Tierra Serena IV

Desde la lámina de plata que separaba la realidad del espejo de la suya propia, una ella misma ligeramente más oscura la observaba. Como mudo testigo del amor de su esposo, las impresiones violáceas de los dedos de aquel hombre rodeaban su cuello, latiendo bajo ellas un dolor grave y amargo que se manifestaba con cada palabra vocalizada, cada respiración o cada risa.
Ariadna no era estúpida.
Ariadna era muy lista, y había sabido ver lo que con tanto esfuerzo Eli-Zabad y Lord Sergei mantenían en secreto.

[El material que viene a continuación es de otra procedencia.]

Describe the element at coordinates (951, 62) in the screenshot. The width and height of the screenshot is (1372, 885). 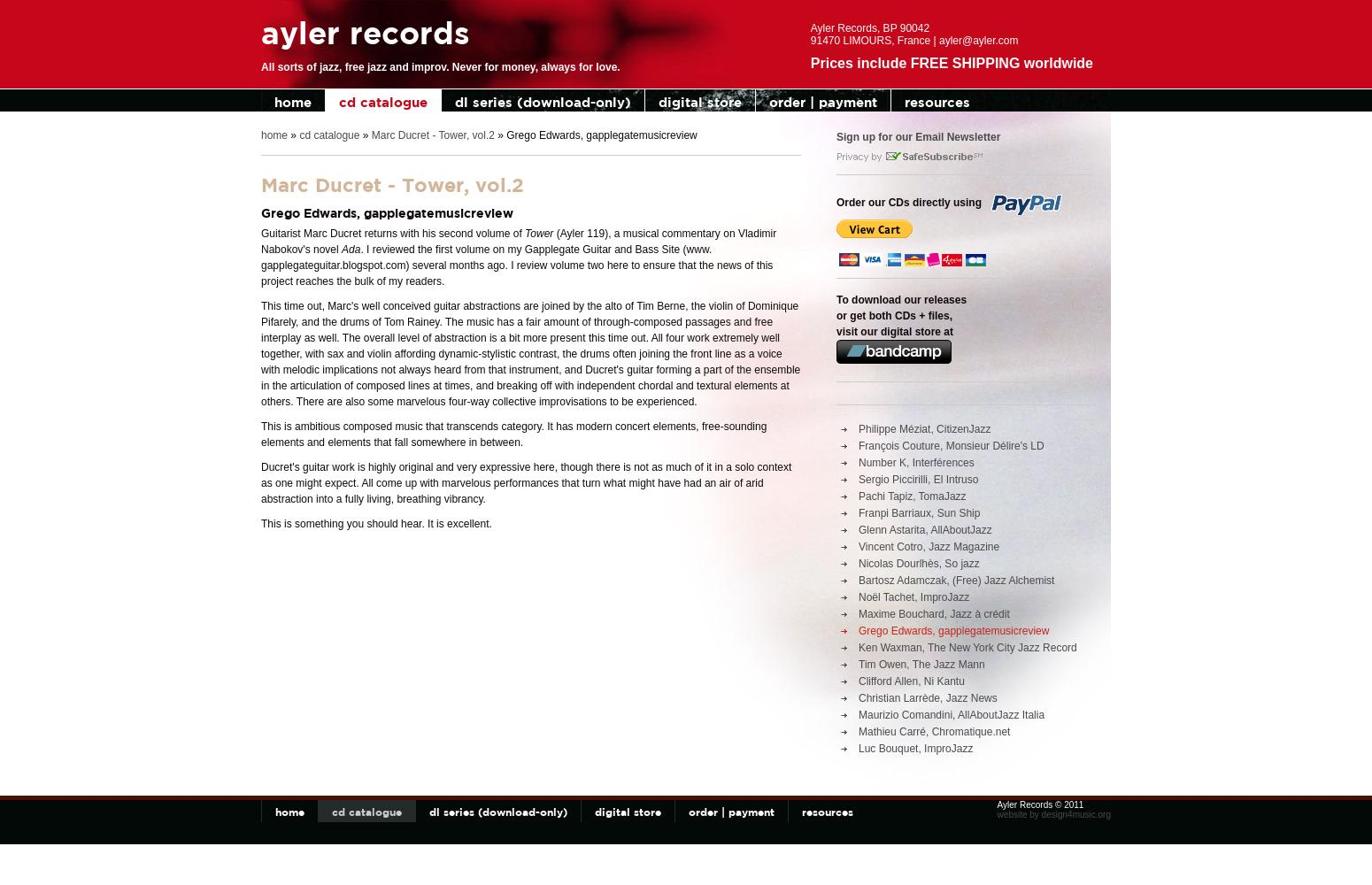
I see `'Prices include FREE SHIPPING worldwide'` at that location.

Ariadna tenía ojos mortales y tal vez inmortales a su servicio, y oídos y bocas, y manos de asesino que hacían que nada escapase a su control. Desde luego, la dama Ariadna era alguien a tener en cuenta. Era la dama Ariadna –Eli-zabad se apostaba el cuello a que había sido ella- quien le había sugerido al esposo de Eli-zabad, delicada como el corte de un estilete, que tal vez su mujer pasaba demasiado tiempo con Lord Sergei. Y Sir Ilan, sin caer totalmente en la ira, le había dejado bien claras a su mujer las consecuencias de disgustarle... Eli-zabad aún recordaba la tierna suavidad con que Sir Ilan le expuso sus sospechas, la delicada dulzura con que había susurrado en su oído, mientas la alzaba del suelo sujetándola sólo por el cuello manteniendo al tiempo una daga firmemente apretada contra la blanca piel que cubría la yugular.
Sin darse cuenta, se llevó los dedos al arañazo que quedaba tras el roce de aquella daga demasiado afilada. Sir Ilan era muy posesivo, y no toleraba ningún atentado contra su honor... o lo que él considerase tal. Había matado a demasiados hombre por supuestas ofensas o por nimiedades sin importancia, y Eli-zabad conocía todos y cada uno de esos asesinatos –pues no eran otra cosa- al detalle.
Aún así, se había dejado arrastrar a una relación ilícita que podía muy bien significar su propia muerte, puesto que en casi todas las culturas, la infidelidad era considerada un deshonor. Su esposo se pondría furioso si descubría la verdad, y la muerte que iba a otorgarla haría que, en comparación, ser enterrada viva fuera piadoso.
Ni siquiera sabía por qué Lord Sergei se había prestado a ese juego. Tal vez deseaba poner furiosa a la dama Ariadna, o sencillamente necesitaba alguna distracción, o tal vez es que, simplemente, le encantaban las conspiraciones políticas y el juego sucio. La posibilidad de que hubiera empezado aquello con la esposa de su lugarteniente por razones que tuvieran algo que ver con sentir un cariño cierto por Eli-zabad era, realmente, mínima.
Revolvió en un pequeño arcón y extrajo un saquito de tela con hierbas. Masticó unas pocas y las engulló con ayuda de un trago de vino. Se dejó caer en la cama, agotada, y pronto el analgésico surgió efecto. Eli-zabad se sumió en un sueño intranquilo, acunada por el monótono repiqueteo del granizo.
Poco a poco, los moribundos rescoldos de la chimenea terminaron por extinguirse, como una vida lentamente arrebatada, como un espíritu demasiado tiempo oprimido.